▶ **PROBLEM**: Please take the records that follow and repeat exactly the lines starting with the line with "Given: Click the" and going on through the line with "1387x736 pixels.".

▶ **EXERCISE MATERIALS**:

BEGIN

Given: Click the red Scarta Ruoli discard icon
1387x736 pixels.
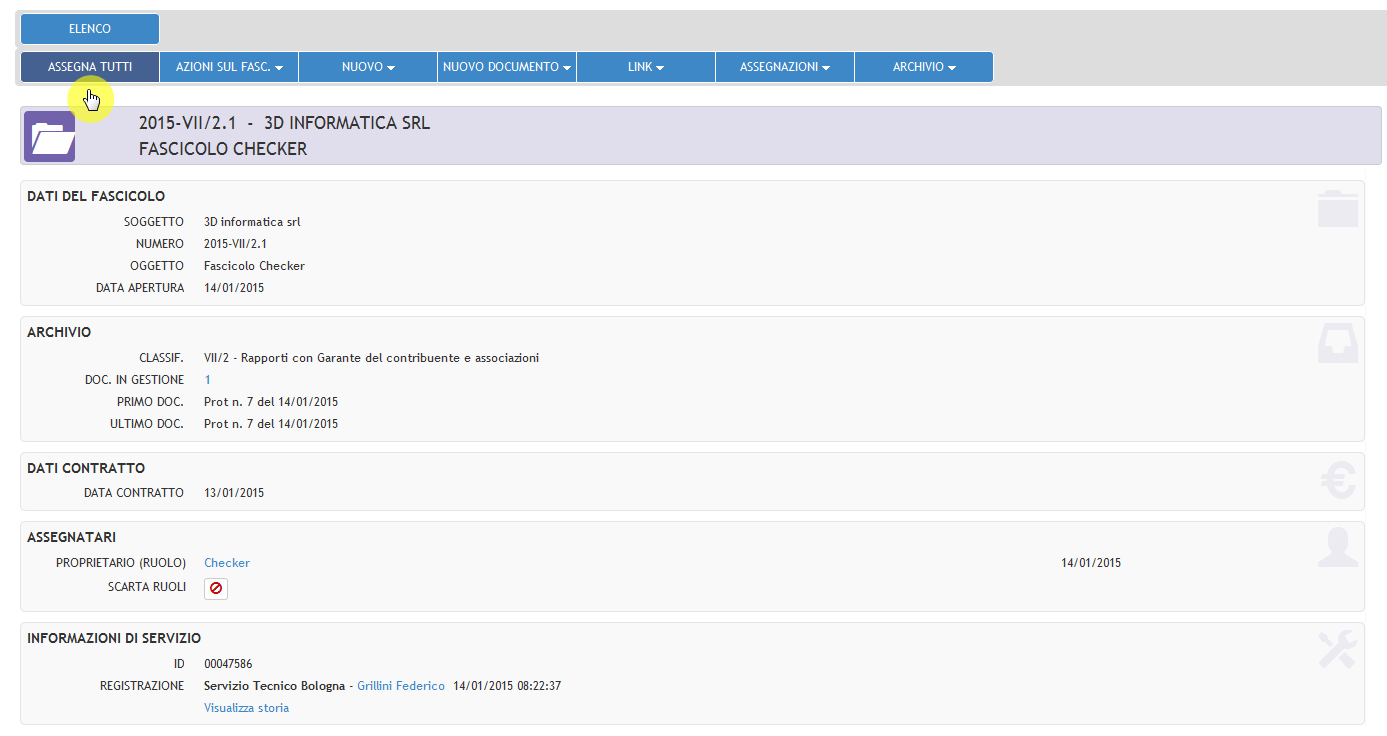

END
BEGIN

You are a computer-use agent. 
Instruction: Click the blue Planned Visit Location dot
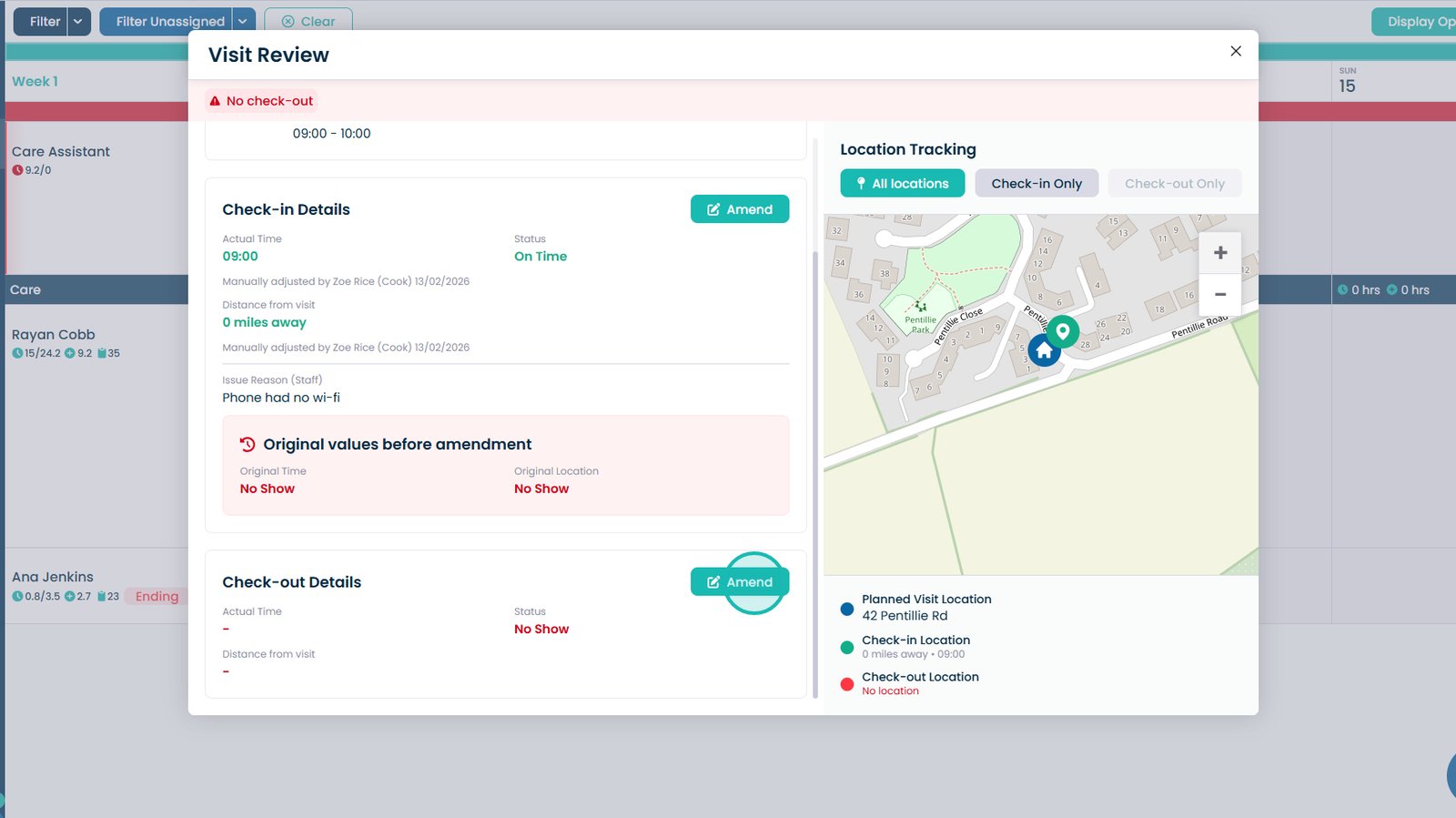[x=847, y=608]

END

▶ **YOUR SOLUTION**:
Given: Click the red Scarta Ruoli discard icon
1387x736 pixels.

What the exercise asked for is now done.